1.4.13

La dignité de l'homme n'est pas négociable, même pas par le Pape

Ce qui compte ce sont les mots !


Voici un extrait de ce qu’écrit Monsieur Guénois dans le Figaro à propos du nouveau pape :
« Il va devoir composer, tout en assumant la grande responsabilité « politique » d'orienter l'Église catholique. Certes, il n'est pas un théologien réputé mais plutôt un pasteur hors pair. Il ne devrait pas s'embarrasser des subtilités « de la lettre » et « de l'esprit » du concile Vatican II, mais plutôt s'employer à l'appliquer concrètement afin de ramener des brebis au bercail. En travaillant, notamment, les « périphéries » de l'Église et non ses sacristies. Et en posant un regard de latino-américain, résolument optimiste, sur le monde, tel qu'il est. »

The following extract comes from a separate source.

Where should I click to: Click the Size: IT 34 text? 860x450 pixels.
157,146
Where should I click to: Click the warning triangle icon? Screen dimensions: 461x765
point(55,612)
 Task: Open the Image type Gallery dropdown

Or Vatican II compte énormément pour moi. Deux textes en particulier m’intéressent :

-        Dignitatis humanæ (pour la notion de liberté religieuse, donc de droits universels de l’homme)
-        Gaudium et spes (pour la notion de « culture »)

Ce qui ne va pas compter avec François sera ce qui compte pour moi : les mots, donc la culture et le droit.

Le Pape n’est pas propriétaire de l’humanité, ni ne peut arbitrairement lier les consciences. La dignité de l'homme n’est pas à sa disposition, même jovialement.

N'oublions cependant pas qu'il a mentionné les cas des enfants otages dans une de ses prises de parole. Je resterai donc vigilant sur les droits de l'homme et la liberté religieuse, tout en le remerciant d'être intervenu et d'intervenir encore et toujours pour les plus démunis, en particulier les enfants otages.